Fascinating discussion of Lord of the Rings:
- Adam Roberts musings on Denethor’s death sees a tension between Roman and Christian views on suicide..
- Alan Jacobs self-sacrifice and despair thinks not, and offers four excellent points.
- Roberts takes this on board at the end of his essay on the (lack of) death penalty in Middle Earth
- Jacobs responds with the sovereignty of mercy.
But whatever it is, it seems to whisper of the sovereignty of mercy above that of legal decree. It shows us a world in which penalties of death are declared, but are then abrogated by the wise and kind.
And on this theme, Laura reminds me of the classic essay, Frodo didn’t fail
I think Jacobs has the right of it where he stakes a claim, but there’s much else in Roberts' pieces. Including this marvelous merger of Eowyn’s speech at Pelennor and the Gettysburg address.
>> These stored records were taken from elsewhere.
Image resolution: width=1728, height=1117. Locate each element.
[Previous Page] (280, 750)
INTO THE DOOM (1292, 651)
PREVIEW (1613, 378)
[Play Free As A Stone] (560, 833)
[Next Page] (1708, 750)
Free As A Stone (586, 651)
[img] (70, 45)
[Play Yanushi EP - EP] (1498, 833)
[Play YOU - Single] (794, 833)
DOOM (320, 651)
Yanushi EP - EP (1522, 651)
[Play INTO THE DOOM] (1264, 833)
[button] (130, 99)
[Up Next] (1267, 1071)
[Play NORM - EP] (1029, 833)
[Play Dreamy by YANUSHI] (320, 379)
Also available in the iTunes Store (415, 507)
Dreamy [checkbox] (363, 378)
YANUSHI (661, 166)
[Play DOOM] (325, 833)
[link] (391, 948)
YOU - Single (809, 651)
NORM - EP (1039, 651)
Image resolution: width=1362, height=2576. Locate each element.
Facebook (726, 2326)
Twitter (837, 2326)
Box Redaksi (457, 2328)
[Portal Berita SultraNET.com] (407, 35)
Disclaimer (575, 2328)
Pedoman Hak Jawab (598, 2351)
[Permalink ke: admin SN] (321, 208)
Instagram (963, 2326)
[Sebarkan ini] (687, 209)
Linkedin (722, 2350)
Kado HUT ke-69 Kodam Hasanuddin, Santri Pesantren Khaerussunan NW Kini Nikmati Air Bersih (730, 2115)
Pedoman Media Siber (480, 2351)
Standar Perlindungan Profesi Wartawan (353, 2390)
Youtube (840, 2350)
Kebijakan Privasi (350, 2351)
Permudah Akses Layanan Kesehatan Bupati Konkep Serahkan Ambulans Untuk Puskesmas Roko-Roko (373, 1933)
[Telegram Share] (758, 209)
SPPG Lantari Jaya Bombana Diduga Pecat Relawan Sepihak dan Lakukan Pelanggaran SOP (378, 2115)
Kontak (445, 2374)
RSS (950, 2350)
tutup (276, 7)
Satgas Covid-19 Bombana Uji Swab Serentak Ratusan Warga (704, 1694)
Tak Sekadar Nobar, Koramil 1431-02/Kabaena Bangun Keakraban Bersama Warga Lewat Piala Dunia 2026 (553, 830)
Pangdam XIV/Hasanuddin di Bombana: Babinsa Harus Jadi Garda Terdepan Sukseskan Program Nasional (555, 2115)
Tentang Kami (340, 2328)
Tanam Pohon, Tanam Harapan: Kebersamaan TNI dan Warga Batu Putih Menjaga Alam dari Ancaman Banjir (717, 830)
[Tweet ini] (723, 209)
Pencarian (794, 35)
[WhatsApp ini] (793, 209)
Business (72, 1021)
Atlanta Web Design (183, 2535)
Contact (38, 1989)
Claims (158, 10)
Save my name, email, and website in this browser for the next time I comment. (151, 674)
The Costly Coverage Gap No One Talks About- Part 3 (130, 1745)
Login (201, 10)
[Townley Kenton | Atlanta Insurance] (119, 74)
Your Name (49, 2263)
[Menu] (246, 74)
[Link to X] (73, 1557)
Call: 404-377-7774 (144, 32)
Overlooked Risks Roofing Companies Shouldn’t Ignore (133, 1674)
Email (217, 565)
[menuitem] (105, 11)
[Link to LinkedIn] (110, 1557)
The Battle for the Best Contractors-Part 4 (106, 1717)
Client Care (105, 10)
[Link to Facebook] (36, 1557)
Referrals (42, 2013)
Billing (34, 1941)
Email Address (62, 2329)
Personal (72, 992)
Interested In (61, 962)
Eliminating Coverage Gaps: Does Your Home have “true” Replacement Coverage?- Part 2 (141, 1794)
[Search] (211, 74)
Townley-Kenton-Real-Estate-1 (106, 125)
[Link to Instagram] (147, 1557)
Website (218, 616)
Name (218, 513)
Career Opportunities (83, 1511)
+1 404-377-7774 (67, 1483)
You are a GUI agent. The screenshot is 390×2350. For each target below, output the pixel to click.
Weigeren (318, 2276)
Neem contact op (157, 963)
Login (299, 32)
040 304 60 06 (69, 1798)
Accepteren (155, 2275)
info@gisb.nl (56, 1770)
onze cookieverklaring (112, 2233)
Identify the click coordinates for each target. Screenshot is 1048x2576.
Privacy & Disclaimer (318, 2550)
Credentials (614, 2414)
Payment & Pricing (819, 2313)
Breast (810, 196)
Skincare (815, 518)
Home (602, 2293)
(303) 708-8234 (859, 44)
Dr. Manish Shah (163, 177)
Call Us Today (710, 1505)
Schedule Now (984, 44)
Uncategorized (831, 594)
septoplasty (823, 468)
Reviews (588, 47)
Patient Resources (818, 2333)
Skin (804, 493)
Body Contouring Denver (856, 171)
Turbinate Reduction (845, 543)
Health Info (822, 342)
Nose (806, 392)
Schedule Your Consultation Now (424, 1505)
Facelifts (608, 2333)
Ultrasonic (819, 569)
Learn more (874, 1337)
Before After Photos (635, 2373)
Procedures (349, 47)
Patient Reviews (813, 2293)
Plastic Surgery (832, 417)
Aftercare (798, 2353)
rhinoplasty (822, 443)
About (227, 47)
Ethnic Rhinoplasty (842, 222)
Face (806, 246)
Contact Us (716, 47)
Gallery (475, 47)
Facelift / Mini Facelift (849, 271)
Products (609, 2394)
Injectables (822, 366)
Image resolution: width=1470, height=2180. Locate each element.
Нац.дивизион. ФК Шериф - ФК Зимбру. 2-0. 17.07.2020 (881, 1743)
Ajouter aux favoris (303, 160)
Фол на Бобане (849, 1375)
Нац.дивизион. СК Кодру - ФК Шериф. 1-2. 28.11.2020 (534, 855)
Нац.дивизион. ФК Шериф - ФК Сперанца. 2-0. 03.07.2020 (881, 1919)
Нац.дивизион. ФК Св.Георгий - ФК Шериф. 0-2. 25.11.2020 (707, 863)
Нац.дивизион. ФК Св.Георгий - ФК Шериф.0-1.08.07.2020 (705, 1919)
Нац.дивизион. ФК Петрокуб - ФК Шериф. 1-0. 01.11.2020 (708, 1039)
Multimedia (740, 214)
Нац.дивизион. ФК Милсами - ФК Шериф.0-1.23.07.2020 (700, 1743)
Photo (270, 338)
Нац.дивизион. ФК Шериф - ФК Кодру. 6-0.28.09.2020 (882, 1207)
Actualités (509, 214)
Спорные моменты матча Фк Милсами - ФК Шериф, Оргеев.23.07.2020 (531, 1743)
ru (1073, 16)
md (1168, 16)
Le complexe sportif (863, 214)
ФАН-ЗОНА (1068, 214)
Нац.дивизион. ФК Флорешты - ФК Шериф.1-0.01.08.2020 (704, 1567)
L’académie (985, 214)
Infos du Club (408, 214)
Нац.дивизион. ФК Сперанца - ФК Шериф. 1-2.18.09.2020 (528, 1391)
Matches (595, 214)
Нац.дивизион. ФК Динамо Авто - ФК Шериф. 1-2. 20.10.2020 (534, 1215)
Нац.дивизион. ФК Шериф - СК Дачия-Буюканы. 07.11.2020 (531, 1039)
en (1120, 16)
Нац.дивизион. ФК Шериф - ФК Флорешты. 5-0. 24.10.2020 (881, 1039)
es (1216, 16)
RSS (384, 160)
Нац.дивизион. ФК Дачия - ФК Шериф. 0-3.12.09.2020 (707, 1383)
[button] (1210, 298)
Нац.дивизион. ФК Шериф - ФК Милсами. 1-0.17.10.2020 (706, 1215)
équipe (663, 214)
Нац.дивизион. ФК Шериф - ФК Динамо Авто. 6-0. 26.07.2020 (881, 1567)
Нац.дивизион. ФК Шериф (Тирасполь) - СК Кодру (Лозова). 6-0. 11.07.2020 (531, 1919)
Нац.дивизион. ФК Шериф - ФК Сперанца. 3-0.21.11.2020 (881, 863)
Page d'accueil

It seemed that Dernhelm laughed, and the clear voice was like the ring of steel. ‘But no living man am I! You look upon a woman. Eowyn I am, Eomund’s daughter. You stand between me and my lord and kin. Begone, if you be not deathless! For living or dark undead, I will smite you, if you touch him. It is for us the living, rather, to be dedicated here to the unfinished work which they who fought here have thus far so nobly advanced. It is rather for us to be here dedicated to the great task remaining before us — that from these honored dead we take increased devotion to that cause for which they gave the last full measure of devotion — that we here highly resolve that these dead shall not have died in vain. That &c. &c.’
Roberts prefers the punchier movie version, “I am no man”. Fair enough! But in musing on that I found a fantastic 2015 essay by Mary Huening, '“I am no man” doesn’t cut it' that lays out precisely what we lose about Eowyn in the movies.